Rappelons-le : le brown-out est lié à l’exposition d’un travailleur à des facteurs de risques socio-professionnels (RPS). Aussi, la prévention est votre meilleure alliée. En matière de brown-out, les facteurs de risques sont l’occupation de ce que l’anthropologue américain David Graeber a nommé les « bullshits jobs », pour dénoncer les dangers des métiers inutiles nés du progrès technologique et les conséquences en termes de lassitude ou de cynisme des collaborateurs concernés. Les postes occupés par des personnes surqualifiées par rapport aux tâches demandées sont souvent concernés, vous devez donc les scruter de près.
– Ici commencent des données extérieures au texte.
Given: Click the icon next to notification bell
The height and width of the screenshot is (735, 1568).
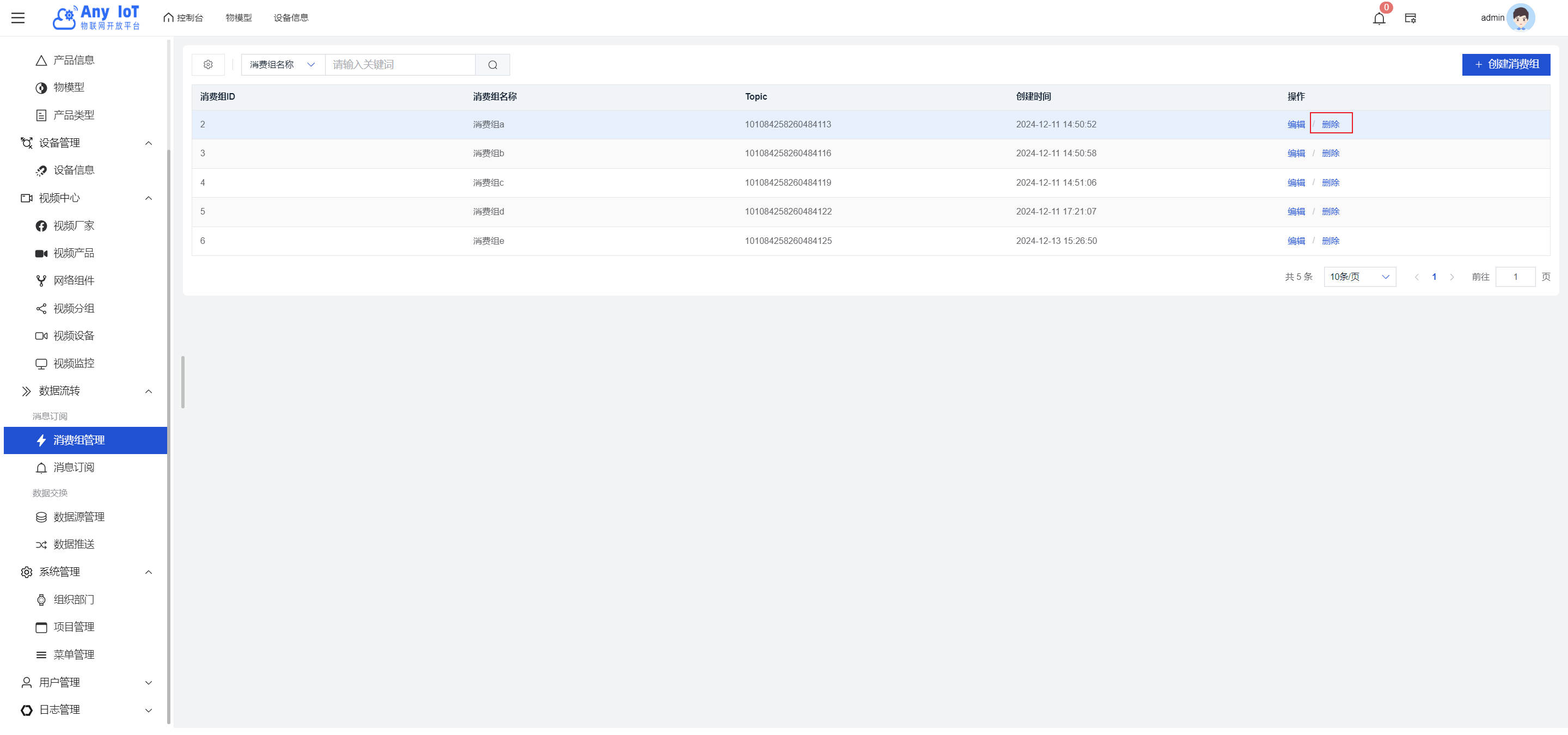Looking at the screenshot, I should tap(1410, 19).
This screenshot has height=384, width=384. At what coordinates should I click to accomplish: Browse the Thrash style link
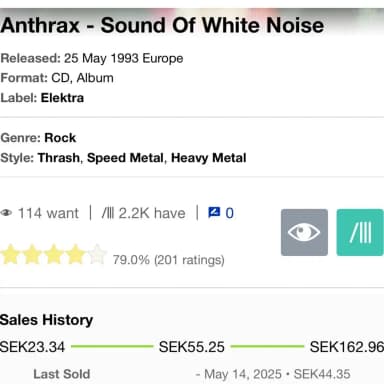(x=59, y=158)
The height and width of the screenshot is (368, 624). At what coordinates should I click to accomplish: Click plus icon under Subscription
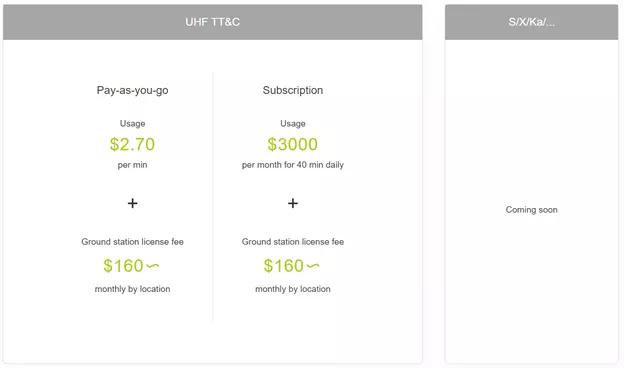click(x=293, y=203)
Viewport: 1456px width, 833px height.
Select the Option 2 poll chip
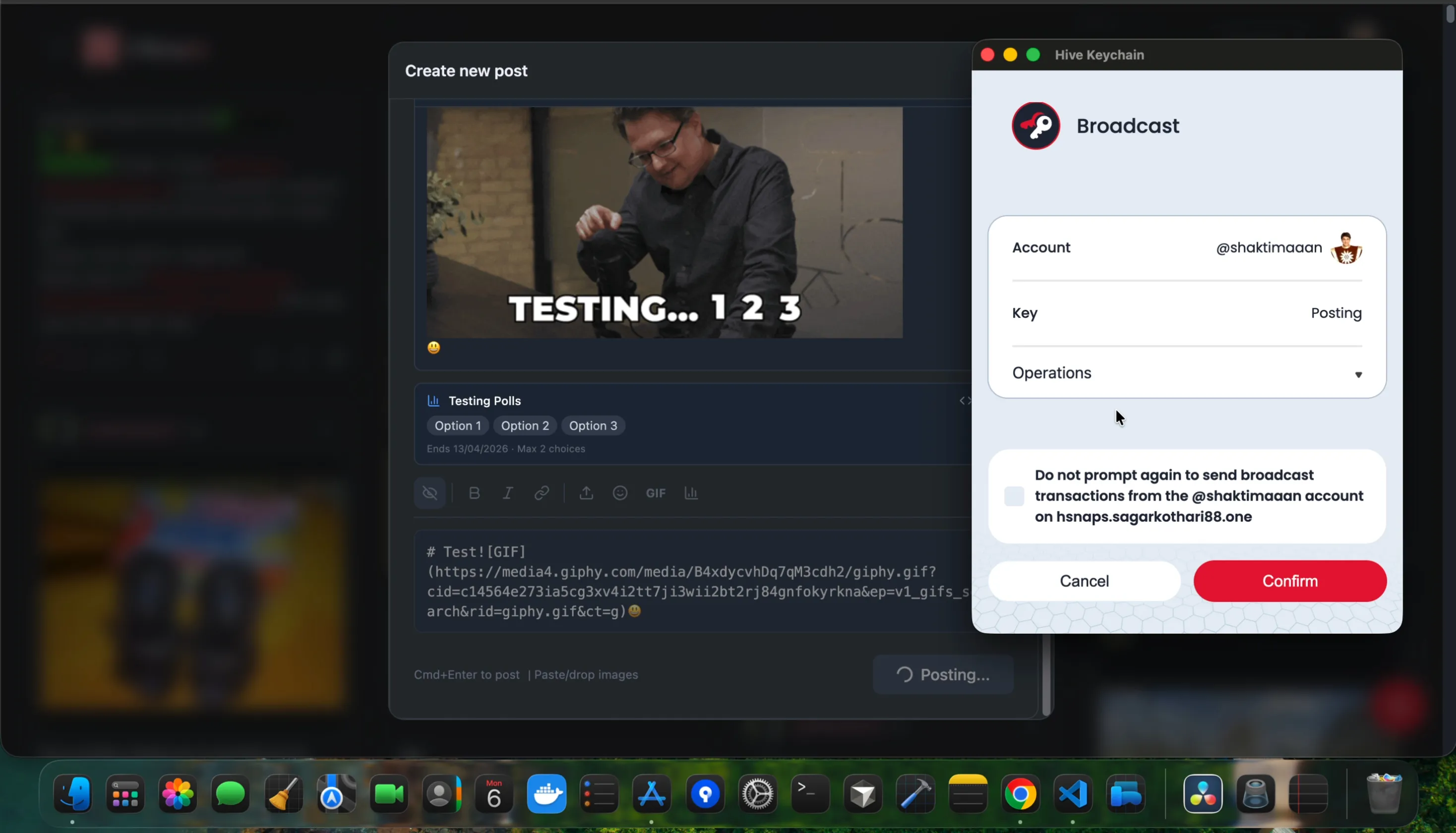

Agir contre le manque de sens au travail

L’acteur au premier rang de cette démarche est le manager. Celui-ci doit veiller à créer des conditions de travail évitant la perte de sens. Sa responsabilité est de donner à chaque salarié les moyens de percevoir  sa contribution à l’entreprise. Il peut pour cela :

  1. Expliquer régulièrement les missions de chacun, en les contextualisant dans leur contribution à la stratégie de l’entreprise.
  2. Lutter contre l’installation d’une routine, en alternant les types d’activités et de tâches à réaliser.
  3. Développer le management horizontal, le travail collaboratif et le partage d’informations. 
  4. Valoriser et stimuler les collaborateurs en mettant en avant les avancées et les points de progression.
  5. Favoriser l’upskilling et le développement des compétences des salariés.
  6. Développer les temps de convivialité, les formations pratiques en petits groupes pour favoriser le développement du sentiment d’appartenance.

L’outil le plus efficace demeure le dialogue constant entre manager et salarié. 

Favoriser la QVT dans l’entreprise

Pour agir contre le désengagement au travail et le brown-out au niveau global, il est également essentiel de favoriser la Qualité de Vie au Travail (QVT). Celle-ci implique de travailler sur l’environnement et les conditions de travail, mais pas seulement. Il faut également donner aux salariés les espaces pour échanger sur le contenu de leur activité et leur donner du pouvoir d’agir sur leur propre travail, afin de générer plus de sens et de sentiment d’utilité. 

La qualité empêchée est un fléau qui est souvent à l’origine du brown-out et du sentiment d'absurdité. Au contraire, donner de l’autonomie permettrait de favoriser l'esprit d'initiative et de lutter contre l’ennui.

A retenir

En conclusion, le brown-out, phénomène de désengagement professionnel lié à la perte de sens au travail, représente un défi majeur tant pour les salariés que pour les entreprises. Contrairement au burn-out et au bore-out, il se caractérise par un sentiment d'absurdité et d'inutilité des tâches, menant à une baisse de motivation et d'énergie. Les impacts négatifs sur la santé mentale des employés et la performance globale de l'entreprise ne sont pas négligeables.

Pour lutter efficacement contre le brown-out, il est primordial d'identifier les facteurs de risque et d'agir proactivement. Les stratégies telles que la valorisation du travail, la diversification des tâches, le management participatif, et la promotion d'une bonne qualité de vie au travail sont essentielles. Au cœur de ces démarches, le dialogue constant entre les managers et les salariés se révèle être l'outil le plus puissant pour restaurer le sens, l'engagement, et la motivation au travail, contribuant ainsi à un environnement professionnel épanouissant et productif.